Study of Vismodegib in Combination With Temozolomide Versus Temozolomide Alone in Patients With Medulloblastomas With an Activation of the Sonic Hedgehog Pathway

• Age ≥ 18 years
• Patients must have histologically confirmed medulloblastoma (including posterior fossa primitive neuroectodermal tumor) for which no known curative therapy exists
• Patients must have recurrent or refractory disease
• Patients must have evidence of measurable disease or lesion in pre-inclusion MRI. Patients with measurable spinal disease are eligible. NB: Patients with complete resection for recurrence are not eligible.
• Activation of the SHH pathway validated by IHC.
• ECOG performance status 0, 1 or 2
• Life expectancy ≥ 12 weeks
• Patients must have normal organ and marrow function as defined below:

Neutrophils ≥ 1. 5 G/L Platelets ≥ 100 G /L Hemoglobin ≥ 10g/dL Creatinine clearance ≥ 50 mL/min (calculated by Cockcroft-Gault formula or MDRD formula for patients older than 65 years ) or serum creatinine within normal limits or less than 1.5 x upper limit of normal (ULN) Total bilirubin ≤ 1.5 ULN ALAT and ASAT ≤ 2.5 ULN Serum albumin ≥ 25 g/L.

• Patients recovered from prior treatment-related toxicity (persistent treatment related toxicity <Grade 2 are allowed (NCI-CTCAE v4.0).
• Prior therapy:

No prior hedgehog antagonist vismodegib or other antagonists of the hedgehog pathway, and no prior temozolomide treatment for patients to be randomized in Arm A or B. Patients previously treated with temozolomide are eligible for enrollment in study arm C on a case by case basis and following sponsor agreement More than 4 weeks since prior myelosuppressive chemotherapy (6 weeks for nitrosoureas, 6 months after high dose therapy) or immunotherapy At least 3 months since prior craniospinal irradiation (≥ 23 Gy) At least 8 weeks since prior local irradiation to primary tumor At least 2 weeks since prior focal irradiation for symptomatic metastatic sites.

At least 1 week since prior colony-stimulating factors (e.g., G-CSF, GM-CSF, or erythropoietin)

• Women of childbearing potential* are required to have a negative serum pregnancy test within 72 hours prior to study treatment initiation (i.e. Cycle 1 Day 1).

  *: Female patients who meet at least one of the following criteria are defined as women of non-childbearing potential:

  ≥50 years old and naturally amenorrheic for ≥ 1 year Permanent premature ovarian failure confirmed by a specialist gynaecologist Previous bilateral salpingo-oophorectomy XY genotype, Turner's syndrome, or uterine agenesis Female patient who do not meet at least of the above criteria are defined as women of childbearing potential.

• An embryo-fetal development study in rats has confirmed the teratogenic potential of vismodegib.

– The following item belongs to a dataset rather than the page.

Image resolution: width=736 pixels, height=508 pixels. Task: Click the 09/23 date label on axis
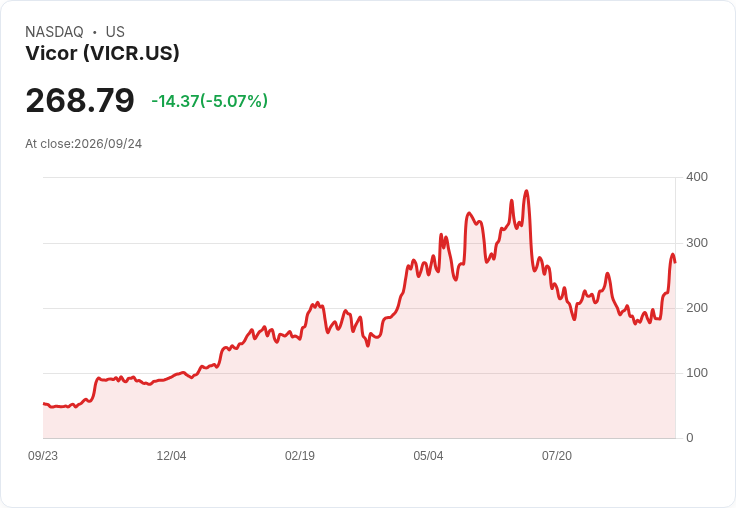click(x=43, y=455)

Therefore, women of child-bearing potential and men must use two forms of effective contraception (including one barrier method- refer to Appendix 4 for acceptable method of contraception) at least 4 weeks prior to study entry, during the study period and for at least 24 months post-treatment for women and 2 months post-treatment for men. Prior to dispensing vismodegib, the investigator must confirm and document the patient's use of two contraceptive methods, dates of negative pregnancy test, and confirm the patient's understanding of the teratogenic potential of vismodegib.

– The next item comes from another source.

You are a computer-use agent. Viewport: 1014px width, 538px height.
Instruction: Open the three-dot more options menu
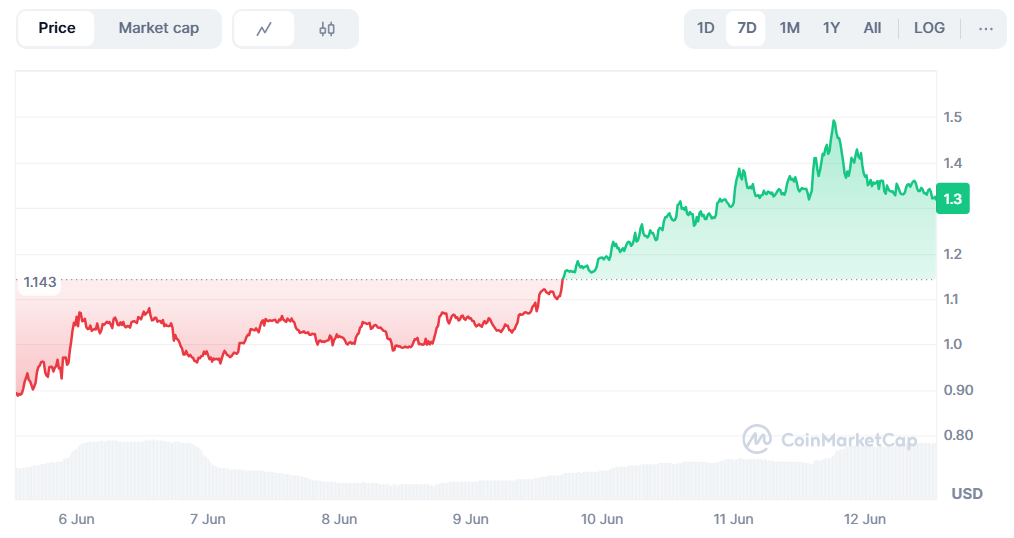[x=985, y=28]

• Ability to understand and willingness to comply to follow-up visits.

• Covered by a medical insurance (in countries where applicable)

• Tumor tissue sample not available for biological studies (from the initial diagnosis and/or relapse)
• Pregnant or breastfeeding women are not eligible.
• History of allergic reactions attributed to compounds of similar chemical composition to vismodegib.
• Any contraindications to temozolomide treatment as per Temodal® SPC (see Appendix 5).
• Patients with malabsorption syndrome or other condition that would interfere with intestinal absorption. Patients must be able to swallow capsules.
• Uncontrolled hypocalcemia, hypomagnesemia, hyponatremia, or hypokalemia, defined as less than the lower limit of normal despite adequate electrolyte supplementation.
• History of congestive heart failure.
• History of ventricular arrhythmia requiring medication.
• Congenital long QT syndrome.
• Clinically significant unrelated systemic illness (e.g., serious infection or significant cardiac, pulmonary, hepatic, or other organ dysfunction) that would compromise the patient's ability to tolerate study treatment or would likely interfere with study procedures or results.
• Patients using prohibited concomitant and/or concurrent medications (see section "Prohibited concomitant/concurrent treatments.)